Recorded data:
####################
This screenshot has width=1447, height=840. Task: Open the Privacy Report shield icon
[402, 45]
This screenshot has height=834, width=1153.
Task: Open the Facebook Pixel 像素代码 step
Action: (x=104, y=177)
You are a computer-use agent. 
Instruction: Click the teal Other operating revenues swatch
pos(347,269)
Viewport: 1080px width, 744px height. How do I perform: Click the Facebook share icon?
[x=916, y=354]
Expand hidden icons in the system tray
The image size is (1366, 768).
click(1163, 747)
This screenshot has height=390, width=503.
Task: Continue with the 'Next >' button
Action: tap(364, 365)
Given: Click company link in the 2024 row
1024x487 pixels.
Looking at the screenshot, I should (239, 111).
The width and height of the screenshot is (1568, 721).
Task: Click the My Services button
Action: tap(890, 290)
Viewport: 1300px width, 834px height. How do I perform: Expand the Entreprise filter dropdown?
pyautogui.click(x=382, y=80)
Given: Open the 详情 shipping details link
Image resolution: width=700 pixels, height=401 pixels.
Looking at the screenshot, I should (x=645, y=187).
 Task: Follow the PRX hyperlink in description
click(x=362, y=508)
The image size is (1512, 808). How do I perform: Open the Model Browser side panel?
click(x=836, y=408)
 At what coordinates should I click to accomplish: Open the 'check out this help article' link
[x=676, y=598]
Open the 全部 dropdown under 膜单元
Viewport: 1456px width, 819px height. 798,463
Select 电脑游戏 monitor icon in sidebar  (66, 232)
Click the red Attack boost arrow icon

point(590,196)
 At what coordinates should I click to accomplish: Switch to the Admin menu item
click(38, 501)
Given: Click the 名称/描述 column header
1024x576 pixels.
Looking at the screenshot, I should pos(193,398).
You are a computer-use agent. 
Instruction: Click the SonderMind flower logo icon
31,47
####################
• EXERCISE:
Pick out each line of the records above that contains the string "pixels". Matches are case-sensitive.

• TASK SOLUTION:
1024x487 pixels.
Image resolution: width=700 pixels, height=401 pixels.
1024x576 pixels.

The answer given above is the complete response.